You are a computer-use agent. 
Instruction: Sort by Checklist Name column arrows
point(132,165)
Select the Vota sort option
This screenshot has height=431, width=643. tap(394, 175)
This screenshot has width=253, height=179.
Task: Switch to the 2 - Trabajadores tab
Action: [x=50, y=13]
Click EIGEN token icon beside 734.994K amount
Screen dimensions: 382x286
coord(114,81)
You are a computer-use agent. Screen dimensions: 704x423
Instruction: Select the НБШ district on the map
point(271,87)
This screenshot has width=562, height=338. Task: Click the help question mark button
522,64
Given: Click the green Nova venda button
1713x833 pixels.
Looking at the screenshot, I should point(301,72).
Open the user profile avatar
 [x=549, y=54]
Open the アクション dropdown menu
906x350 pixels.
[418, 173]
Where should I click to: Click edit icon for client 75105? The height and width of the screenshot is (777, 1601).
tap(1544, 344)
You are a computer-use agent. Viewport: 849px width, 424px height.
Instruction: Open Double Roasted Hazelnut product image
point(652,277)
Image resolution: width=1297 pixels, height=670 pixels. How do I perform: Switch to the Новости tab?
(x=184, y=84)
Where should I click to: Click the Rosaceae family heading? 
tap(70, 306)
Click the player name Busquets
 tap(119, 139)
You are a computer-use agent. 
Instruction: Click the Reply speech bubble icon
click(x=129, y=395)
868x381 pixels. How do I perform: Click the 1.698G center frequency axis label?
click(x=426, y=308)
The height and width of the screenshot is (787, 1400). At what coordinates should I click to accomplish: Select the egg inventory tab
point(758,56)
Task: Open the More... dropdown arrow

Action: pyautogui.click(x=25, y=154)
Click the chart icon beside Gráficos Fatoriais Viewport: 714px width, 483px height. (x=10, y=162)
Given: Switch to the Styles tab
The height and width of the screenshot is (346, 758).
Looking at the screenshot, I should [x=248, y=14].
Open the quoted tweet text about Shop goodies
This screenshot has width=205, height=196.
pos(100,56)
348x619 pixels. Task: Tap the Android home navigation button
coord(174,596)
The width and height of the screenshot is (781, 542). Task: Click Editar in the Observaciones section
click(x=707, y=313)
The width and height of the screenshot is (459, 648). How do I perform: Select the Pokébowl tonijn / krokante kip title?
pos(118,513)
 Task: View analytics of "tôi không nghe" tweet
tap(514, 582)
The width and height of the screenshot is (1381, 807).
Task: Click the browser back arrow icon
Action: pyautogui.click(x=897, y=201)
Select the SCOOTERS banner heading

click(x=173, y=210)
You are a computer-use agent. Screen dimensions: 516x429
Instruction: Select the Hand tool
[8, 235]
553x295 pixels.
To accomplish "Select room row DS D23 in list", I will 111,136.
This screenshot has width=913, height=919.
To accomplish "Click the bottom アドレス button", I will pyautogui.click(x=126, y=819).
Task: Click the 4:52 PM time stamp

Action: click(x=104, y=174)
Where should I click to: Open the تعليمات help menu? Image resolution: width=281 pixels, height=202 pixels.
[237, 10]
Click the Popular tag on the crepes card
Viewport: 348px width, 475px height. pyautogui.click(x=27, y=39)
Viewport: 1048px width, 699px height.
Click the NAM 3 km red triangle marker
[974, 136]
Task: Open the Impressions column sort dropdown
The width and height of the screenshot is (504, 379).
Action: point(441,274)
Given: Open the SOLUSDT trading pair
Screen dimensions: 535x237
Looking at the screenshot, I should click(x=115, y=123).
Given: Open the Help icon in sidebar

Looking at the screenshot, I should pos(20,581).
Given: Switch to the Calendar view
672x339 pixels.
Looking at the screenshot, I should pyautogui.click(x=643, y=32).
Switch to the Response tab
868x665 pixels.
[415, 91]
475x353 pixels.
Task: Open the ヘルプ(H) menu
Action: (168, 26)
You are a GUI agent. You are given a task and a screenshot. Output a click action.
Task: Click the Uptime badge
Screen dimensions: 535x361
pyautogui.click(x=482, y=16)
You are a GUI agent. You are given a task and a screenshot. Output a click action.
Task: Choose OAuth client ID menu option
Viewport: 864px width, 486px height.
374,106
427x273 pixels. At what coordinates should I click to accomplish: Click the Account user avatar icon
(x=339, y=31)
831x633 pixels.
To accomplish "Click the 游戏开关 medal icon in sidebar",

———

WHAT THIS TASK INVOLVES » Output every line of the listing word for word.

REPLY TO THE TASK »
You are a computer-use agent. 
Instruction: Sort by Checklist Name column arrows
point(132,165)
Select the Vota sort option
This screenshot has height=431, width=643. tap(394, 175)
This screenshot has width=253, height=179.
Task: Switch to the 2 - Trabajadores tab
Action: [x=50, y=13]
Click EIGEN token icon beside 734.994K amount
Screen dimensions: 382x286
coord(114,81)
You are a computer-use agent. Screen dimensions: 704x423
Instruction: Select the НБШ district on the map
point(271,87)
This screenshot has width=562, height=338. Task: Click the help question mark button
522,64
Given: Click the green Nova venda button
1713x833 pixels.
Looking at the screenshot, I should point(301,72).
Open the user profile avatar
 [x=549, y=54]
Open the アクション dropdown menu
906x350 pixels.
[418, 173]
Where should I click to: Click edit icon for client 75105? The height and width of the screenshot is (777, 1601).
tap(1544, 344)
You are a computer-use agent. Viewport: 849px width, 424px height.
Instruction: Open Double Roasted Hazelnut product image
point(652,277)
Image resolution: width=1297 pixels, height=670 pixels. How do I perform: Switch to the Новости tab?
(x=184, y=84)
Where should I click to: Click the Rosaceae family heading? 
tap(70, 306)
Click the player name Busquets
 tap(119, 139)
You are a computer-use agent. 
Instruction: Click the Reply speech bubble icon
click(x=129, y=395)
868x381 pixels. How do I perform: Click the 1.698G center frequency axis label?
click(x=426, y=308)
The height and width of the screenshot is (787, 1400). At what coordinates should I click to accomplish: Select the egg inventory tab
point(758,56)
Task: Open the More... dropdown arrow

Action: pyautogui.click(x=25, y=154)
Click the chart icon beside Gráficos Fatoriais Viewport: 714px width, 483px height. (x=10, y=162)
Given: Switch to the Styles tab
The height and width of the screenshot is (346, 758).
Looking at the screenshot, I should [x=248, y=14].
Open the quoted tweet text about Shop goodies
This screenshot has width=205, height=196.
pos(100,56)
348x619 pixels. Task: Tap the Android home navigation button
coord(174,596)
The width and height of the screenshot is (781, 542). Task: Click Editar in the Observaciones section
click(x=707, y=313)
The width and height of the screenshot is (459, 648). How do I perform: Select the Pokébowl tonijn / krokante kip title?
pos(118,513)
 Task: View analytics of "tôi không nghe" tweet
tap(514, 582)
The width and height of the screenshot is (1381, 807).
Task: Click the browser back arrow icon
Action: pyautogui.click(x=897, y=201)
Select the SCOOTERS banner heading

click(x=173, y=210)
You are a computer-use agent. Screen dimensions: 516x429
Instruction: Select the Hand tool
[8, 235]
553x295 pixels.
To accomplish "Select room row DS D23 in list", I will 111,136.
This screenshot has width=913, height=919.
To accomplish "Click the bottom アドレス button", I will pyautogui.click(x=126, y=819).
Task: Click the 4:52 PM time stamp

Action: click(x=104, y=174)
Where should I click to: Open the تعليمات help menu? Image resolution: width=281 pixels, height=202 pixels.
[237, 10]
Click the Popular tag on the crepes card
Viewport: 348px width, 475px height. pyautogui.click(x=27, y=39)
Viewport: 1048px width, 699px height.
Click the NAM 3 km red triangle marker
[974, 136]
Task: Open the Impressions column sort dropdown
The width and height of the screenshot is (504, 379).
Action: point(441,274)
Given: Open the SOLUSDT trading pair
Screen dimensions: 535x237
Looking at the screenshot, I should click(x=115, y=123).
Given: Open the Help icon in sidebar

Looking at the screenshot, I should pos(20,581).
Given: Switch to the Calendar view
672x339 pixels.
Looking at the screenshot, I should pyautogui.click(x=643, y=32).
Switch to the Response tab
868x665 pixels.
[415, 91]
475x353 pixels.
Task: Open the ヘルプ(H) menu
Action: (168, 26)
You are a GUI agent. You are given a task and a screenshot. Output a click action.
Task: Click the Uptime badge
Screen dimensions: 535x361
pyautogui.click(x=482, y=16)
You are a GUI agent. You are given a task and a screenshot. Output a click action.
Task: Choose OAuth client ID menu option
Viewport: 864px width, 486px height.
374,106
427x273 pixels. At what coordinates should I click to accomplish: Click the Account user avatar icon
(x=339, y=31)
831x633 pixels.
To accomplish "Click the 游戏开关 medal icon in sidebar",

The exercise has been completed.